# Objective:
Copy out the lines from the one containing "Image resolution: width=1526" through the one containing "click(x=90, y=79)", word for word, and omit the pictures.

— BEGIN Data records —

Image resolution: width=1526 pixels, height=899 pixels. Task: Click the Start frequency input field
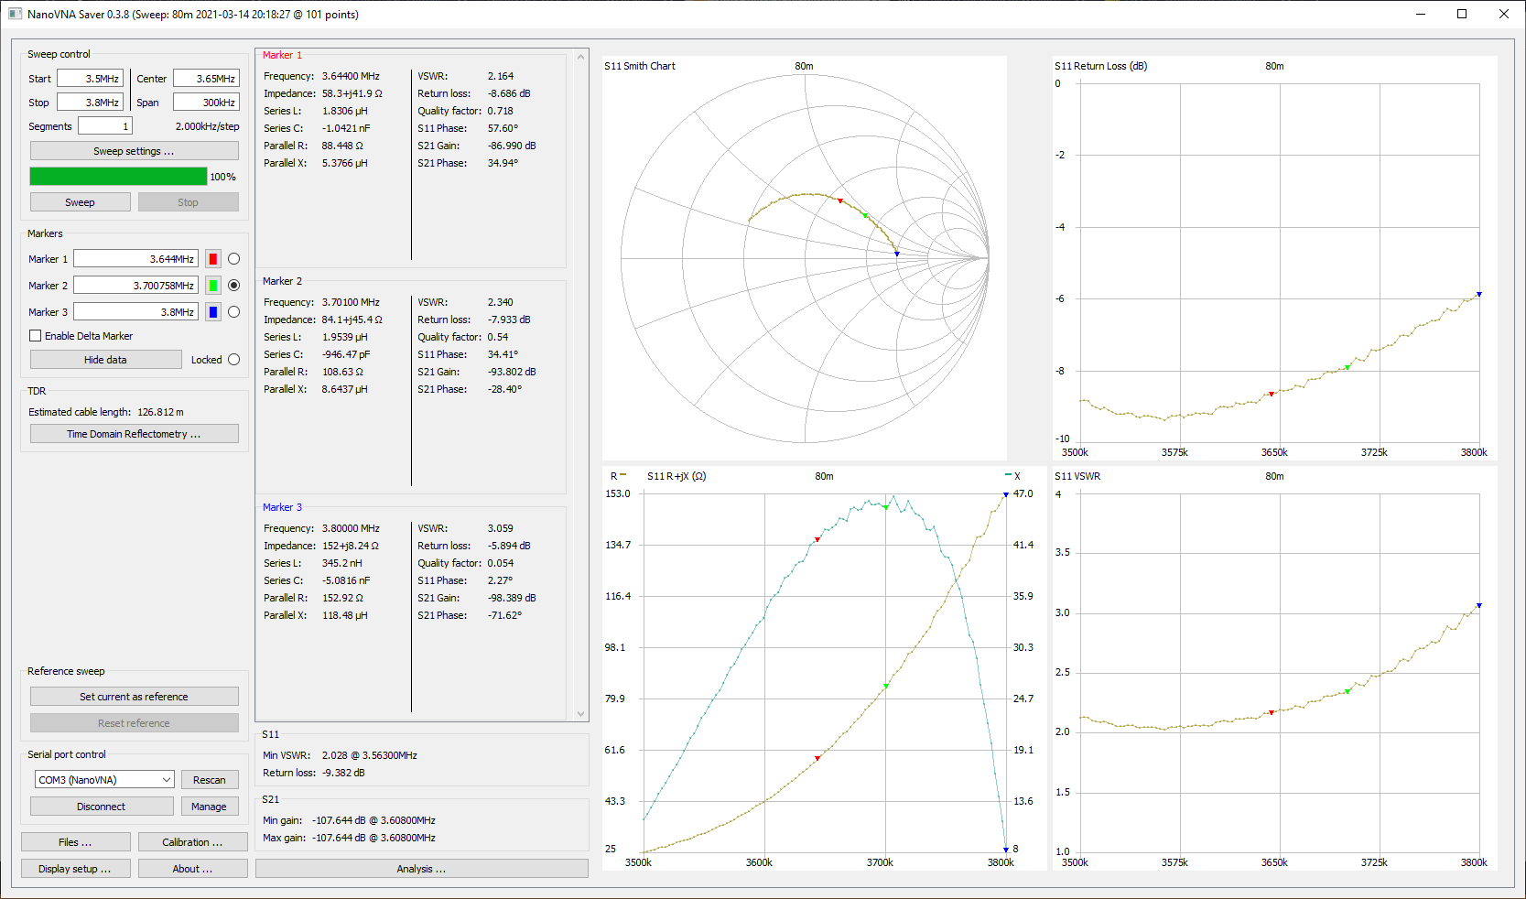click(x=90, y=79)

— END Data records —
— BEGIN Data records —

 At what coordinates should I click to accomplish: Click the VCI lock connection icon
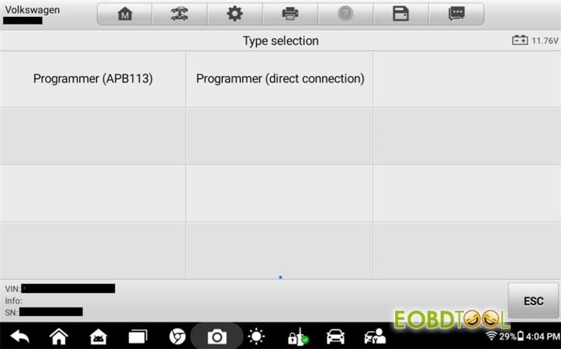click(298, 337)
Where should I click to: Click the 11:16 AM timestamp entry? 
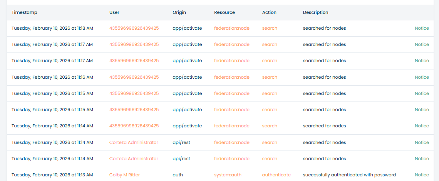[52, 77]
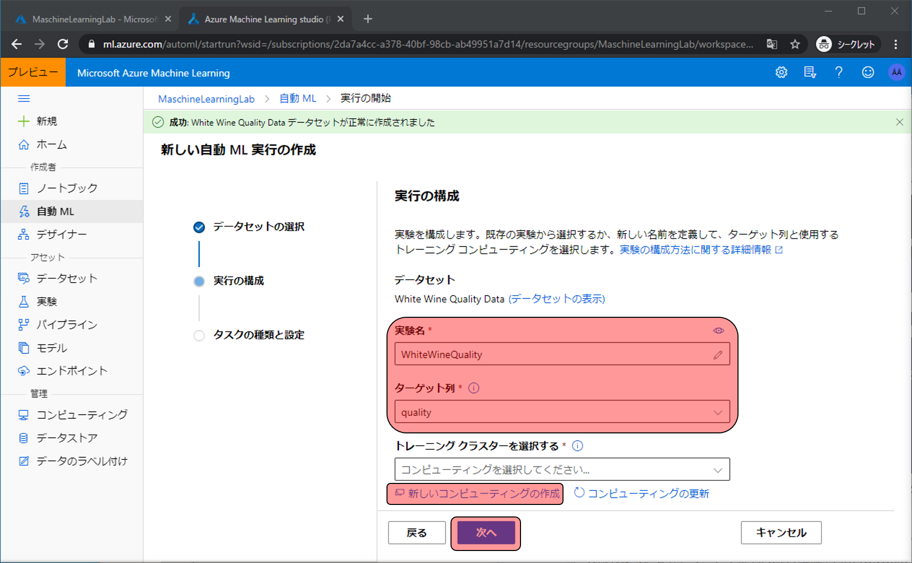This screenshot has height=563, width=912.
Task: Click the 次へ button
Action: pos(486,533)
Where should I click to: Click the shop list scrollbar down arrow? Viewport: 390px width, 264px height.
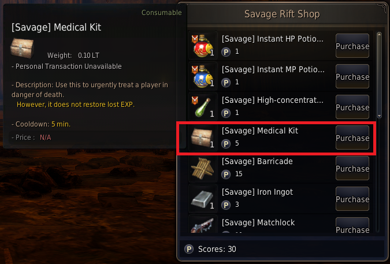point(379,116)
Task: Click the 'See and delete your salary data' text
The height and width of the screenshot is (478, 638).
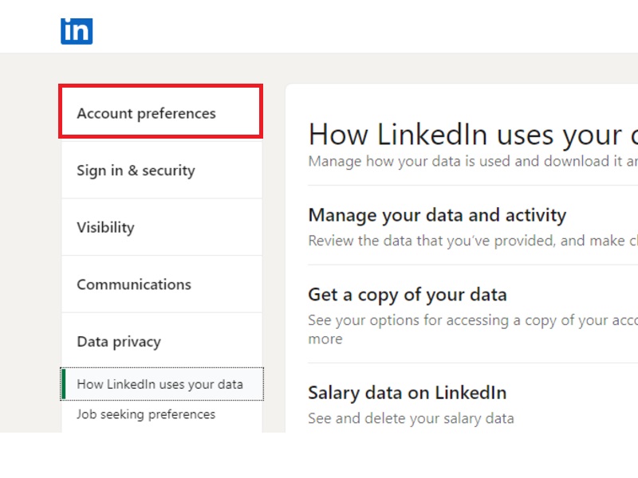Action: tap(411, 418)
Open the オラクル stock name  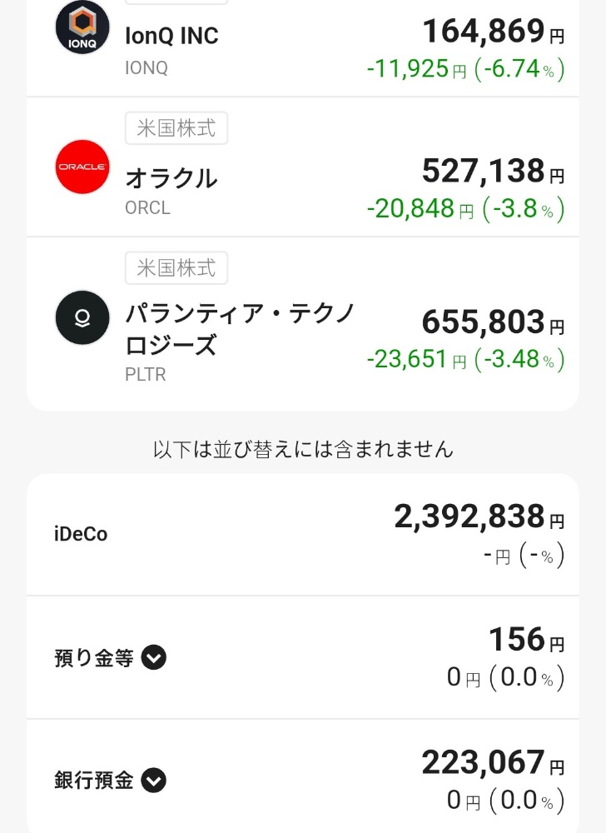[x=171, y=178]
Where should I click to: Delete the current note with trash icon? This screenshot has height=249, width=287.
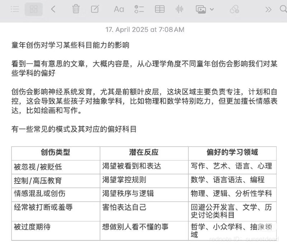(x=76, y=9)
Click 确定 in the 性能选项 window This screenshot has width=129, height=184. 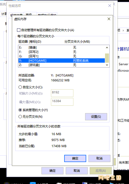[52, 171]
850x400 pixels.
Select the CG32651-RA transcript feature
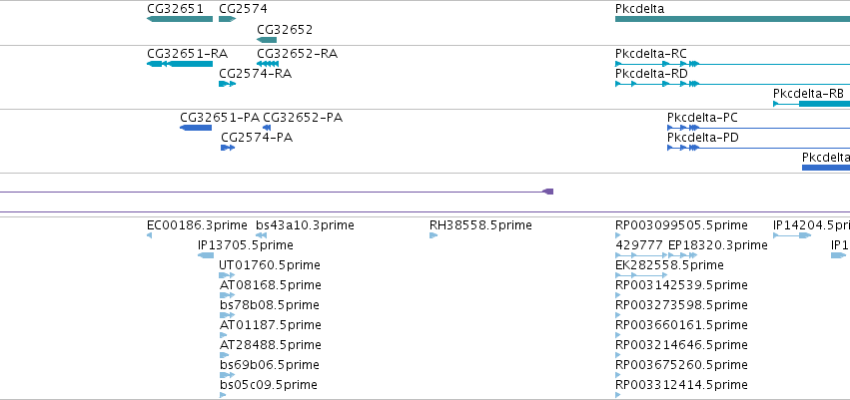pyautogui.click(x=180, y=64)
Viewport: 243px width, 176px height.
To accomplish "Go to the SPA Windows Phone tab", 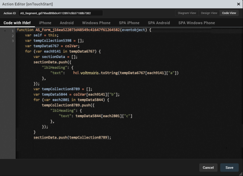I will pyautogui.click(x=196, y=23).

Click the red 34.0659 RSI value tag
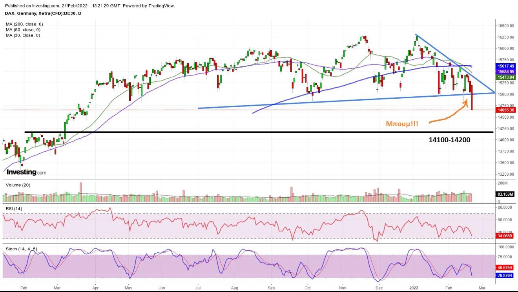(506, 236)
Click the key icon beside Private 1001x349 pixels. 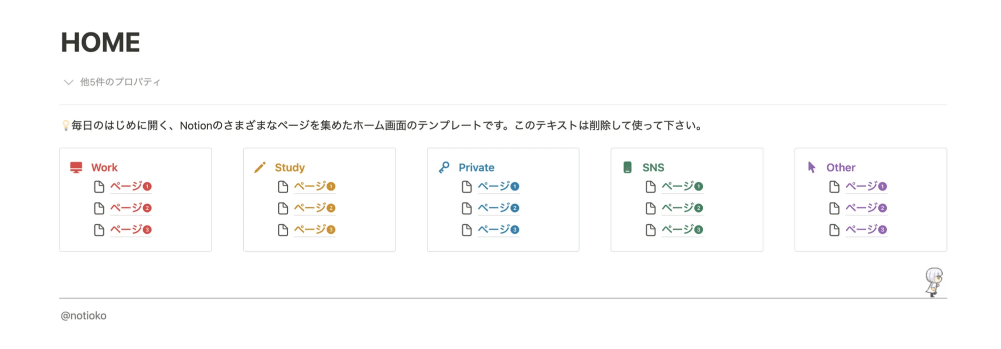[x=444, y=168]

— END Data records —

# The completed task:
Image resolution: width=1526 pixels, height=899 pixels. Task: Click the Start frequency input field
click(x=90, y=79)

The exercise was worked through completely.